Aldwyth: work v. / work n.: Collage and Assemblage 1991-2008

May 31, 2009 - September 13, 2009

Black and white collage of tree

For decades, the collage artist Aldwyth has produced her art in relative seclusion from the larger art world. Now seventy-three, her first major retrospective will premiere at the Ackland. “The Ackland is privileged to be the first museum to present an Aldwyth exhibition of this scale,” says Ackland Director Emily Kass. “Her remarkable work demands to be seen. It is hard to think of an audience who will not be mesmerized by these extraordinary pieces of art.”

Organized by The Halsey Institute of Contemporary Art at the College of Charleston, Aldwyth: work v./work n.-Collage and Assemblage 1991-2009 features fifty-one pieces, including ten large collages, seven small collages, and thirty-four assemblages. Video footage documents the artist’s interaction with many works and Aldwyth herself will be in attendance for the May 31 opening reception and the Hanes Visiting Artist Lecture on September 8. After its Ackland premiere, the exhibition will travel to the Halsey Institute of Contemporary Art at the College of Charleston (October 23, 2009 – January 9, 2010) and the Telfair Museum of Art in Savannah, Georgia (February 10 – May 17, 2010).

The Art

Aldwyth lives and works in an octagonal house on the edge of a salt marsh on one of South Carolina’s sea islands, where she creates astonishingly intricate collages and assemblages that recall the fantastical intricacies of Hieronymus Bosch. Exhibition Curator Mark Sloan, Director of the Halsey Institute of Contemporary Art, describes Aldwyth’s complex, often epic-scaled collages as resembling “medieval manuscript pages writ large.” Each piece can take years to make. Scores of minute images painstakingly hand-pasted to Japanese paper combine in ambitious works such as Casablanca (classic version), measuring close to six feet square and made up of hundreds of eyeballs lifted from classic works of art, accompanied by a detailed index cataloguing the origin of each eyeball. To create The World According to Zell, another large collage, Aldwyth cut every image from an 1871 Zell’s Encyclopedia and reworked them into a reflection of her own unique perspective on nature, life, and technology. A collection of twenty-six cigar boxes, decorated inside and out, illustrate the entire alphabet, while another assemblage — Evolution of a Species — records in the minutest detail the history of the creation of a series of visual “experiments” that resemble three-legged creatures.

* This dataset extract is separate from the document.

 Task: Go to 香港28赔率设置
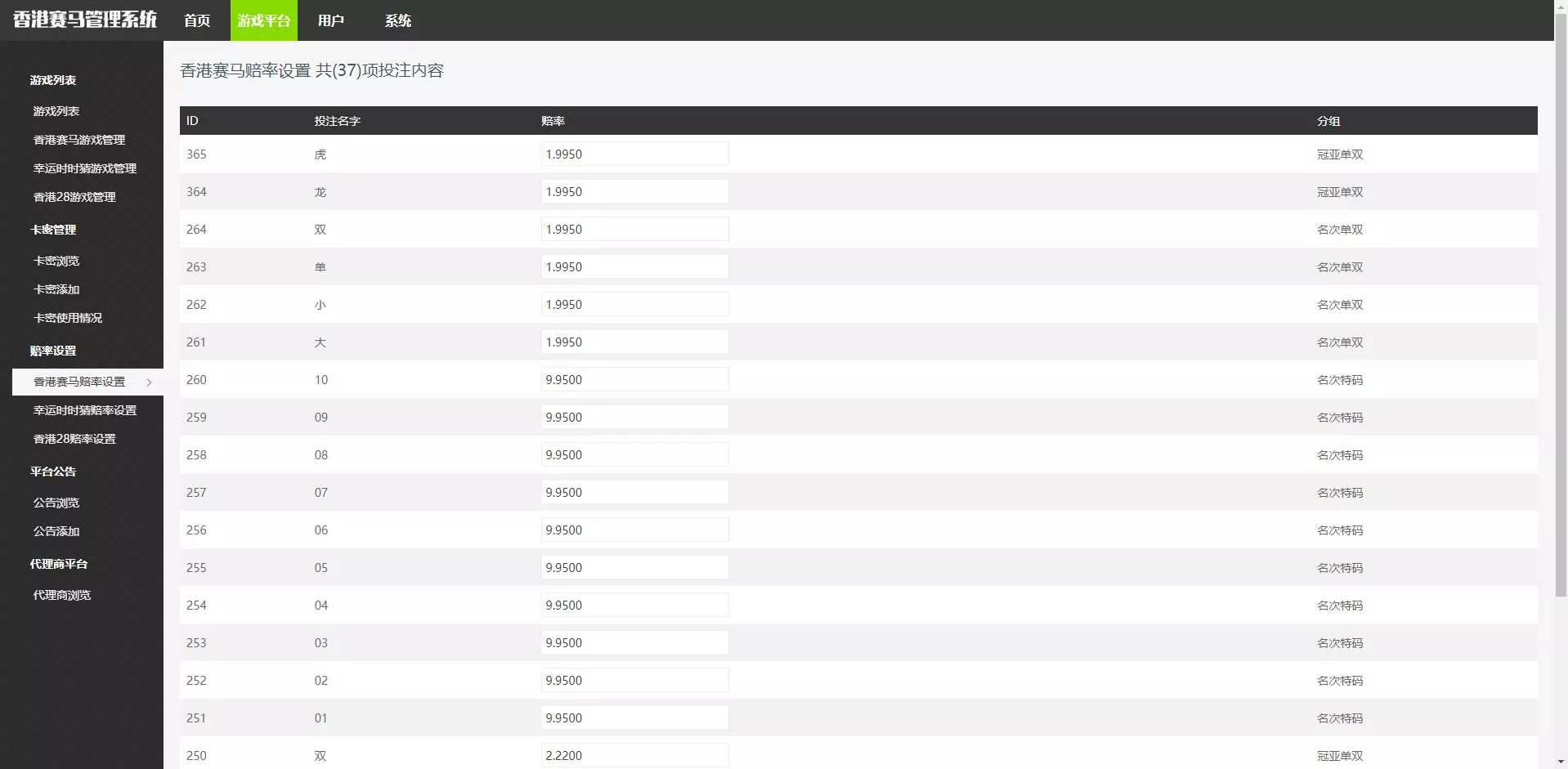(74, 439)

The exhibition subtitle, work v. / work n., is to be read “work verb, work noun” in reference to the appearance of the word’s alternate definitions in the pieces About Work and Corpus. This focus is indicative of the artist’s desire for her art to be appreciated both as an object and a representation of the effort required to create such things. “Work is what all art has in common,” Aldwyth says.

Though an outsider to the art world, Aldwyth is by no means an outsider artist. Trained at the University of South Carolina and recipient of more than a dozen artistic residencies and fellowships, her work has been shown at the South Carolina State Museum (Columbia, SC), the Allen Stone Gallery (New York, NY), the Huntsville Museum (Huntsville, AL), and The Halsey Institute of Contemporary Art (Charleston, SC), among many others. She uses the history of art, ideas, and technology as both catalyst and source material. Despite her geographic isolation, Aldwyth devours information and images available to her from libraries, bookstores, the internet, and art magazines. “She is a voracious reader and inveterate collector of detritus,” says Sloan. “All of the objects and images that enter her purview become fair game as the raw material from which her works are made.”

The exhibition is accompanied by a catalogue including essays by Sloan and author and artist Rosamond Purcell. In her essay, Purcell observes, “In Aldwyth’s collages much is hidden in plain sight simply because there is so much to see. If she has included autobiographical details, they appear in disguise, as generically published pictures. Mixed in and spread thickly with well-known art works, they embellish the Japanese paper that is her current canvas.” Further, Purcell says of the artist, “For every flat assertion about Aldwyth’s work, there will be an alternate. She slips away.”

This exhibition is made possible at the Ackland Art Museum with support from the Poitevent Redwine Trust.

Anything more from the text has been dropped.